Washington, Jun 28 -
The purpose of H.R. 2955 is to reverse the effect of the Supreme Court’s decision in Holmes Group v. Vornado Air Circulation Systems, meaning the bill confers plenary authority on the U.S. Court of Appeals for the Federal Circuit to hear all patent appeals from lower courts.
As the Subcommittee’s March 17th hearing made clear, this is consistent with the practice of the Circuit and the expectation of litigants prior to 2002 (the year Holmes Group was issued).
By way of background, Congress created the Federal Circuit in 1982 by merging the Court of Claims and the Court of Customs and Patent Appeals.
The history of the enacting legislation reveals that Congress believed the merger would reduce overlapping functions between the two courts and create greater administrative efficiency within the federal system.

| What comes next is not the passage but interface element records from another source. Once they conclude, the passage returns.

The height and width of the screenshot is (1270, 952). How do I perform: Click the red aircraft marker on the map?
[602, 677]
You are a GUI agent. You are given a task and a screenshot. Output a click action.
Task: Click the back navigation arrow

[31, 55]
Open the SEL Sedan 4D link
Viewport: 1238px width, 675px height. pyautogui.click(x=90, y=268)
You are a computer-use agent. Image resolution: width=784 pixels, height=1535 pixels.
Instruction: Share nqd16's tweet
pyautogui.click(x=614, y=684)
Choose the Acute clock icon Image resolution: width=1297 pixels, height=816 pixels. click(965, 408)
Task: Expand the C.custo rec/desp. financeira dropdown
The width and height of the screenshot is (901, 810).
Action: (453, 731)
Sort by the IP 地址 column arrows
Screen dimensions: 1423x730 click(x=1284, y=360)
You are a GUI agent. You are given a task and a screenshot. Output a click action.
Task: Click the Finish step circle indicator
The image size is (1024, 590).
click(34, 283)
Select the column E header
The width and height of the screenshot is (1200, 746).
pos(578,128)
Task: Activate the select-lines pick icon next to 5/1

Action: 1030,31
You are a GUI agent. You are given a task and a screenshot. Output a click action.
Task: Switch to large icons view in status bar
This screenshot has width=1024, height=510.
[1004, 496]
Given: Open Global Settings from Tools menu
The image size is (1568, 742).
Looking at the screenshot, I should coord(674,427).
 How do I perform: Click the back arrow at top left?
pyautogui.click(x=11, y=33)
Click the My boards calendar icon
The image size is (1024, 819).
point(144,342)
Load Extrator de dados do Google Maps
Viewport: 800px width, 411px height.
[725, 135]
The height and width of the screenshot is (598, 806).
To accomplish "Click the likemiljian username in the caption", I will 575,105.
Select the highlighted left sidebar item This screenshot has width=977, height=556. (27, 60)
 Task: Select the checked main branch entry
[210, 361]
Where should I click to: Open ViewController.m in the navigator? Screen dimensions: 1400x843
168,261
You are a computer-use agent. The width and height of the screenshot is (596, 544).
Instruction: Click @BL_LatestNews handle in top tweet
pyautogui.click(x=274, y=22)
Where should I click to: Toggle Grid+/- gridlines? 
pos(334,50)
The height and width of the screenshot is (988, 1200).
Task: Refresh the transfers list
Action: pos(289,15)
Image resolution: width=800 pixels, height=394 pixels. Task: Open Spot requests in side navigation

Patent practitioners, academics, and the “Hruska” Commission, which Congress created to study the federal appellate structure, determined that the regional circuits were doing a poor job of developing coherent patent law.
Specifically, litigants complained that the application of patent law to the facts of a case often produced different outcomes in different courtrooms in substantially similar cases.
In other words, forum-shopping was rampant, as some circuits were regarded as “pro-patent” and other circuits as “anti-patent.”
Arguably, channeling patent cases into a single appellate forum would create a stable, uniform law and would eliminate forum-shopping.
Greater certainty and predictability would foster technological growth and industrial innovation and would facilitate business planning.
Given this backdrop, many practitioners and academics believe Holmes Group contravenes the will of Congress when it created the Federal Circuit.
The Holmes Group decision induces litigants to engage in forum-shopping among the regional circuits and state courts.
Legal experts predict an erosion in the coherence of patent law that has been steadily building since the Circuit’s creation in 1982.
Opinions will always vary, but the Federal Circuit is probably viewed by most practitioners and others, including all of the witnesses at our hearing, as having largely complied with its mandate to bring stability, uniformity, and predictability to patent law.
In light of this background and the record to date, I have drafted legislation to cure the Holmes Group problem. This fix is based on testimony received at the hearing and consists of the following provisions:
First, to prevent state courts from acquiring jurisdiction over patent matters, the bill amends the second sentence of §1338(a) as follows: “No state court shall have jurisdiction over any claim for relief arising under any Act of Congress relating to patents, plant variety protection, or copyrights.”
Second, H.R. 2955 amends 28 U.S.C. §1295 (the statute defining Federal Circuit jurisdiction) by giving the court exclusive appellate jurisdiction “of an appeal from a final decision of a [U.S. district court] in any civil action in which a party has asserted a claim for relief arising under any Act of Congress relating to patents or plant variety protection.”
Finally, H.R. 2955 creates a new federal removal statute that would allow patent issues in a state action to be removed to U.S. district court while other state or supplementary matters would be remanded back.
This ensures that federal courts will continue to exercise exclusive jurisdiction over patent cases as they have since at least 1836. The provision also promotes administrative efficiencies by obviating the need for a state litigant to file a second suit to address patent claims in federal court.
In conclusion, H.R. 2955 furthers the original objective of Congress when it created the Federal Circuit back in 1982. I now recognize the Ranking Member for his statement.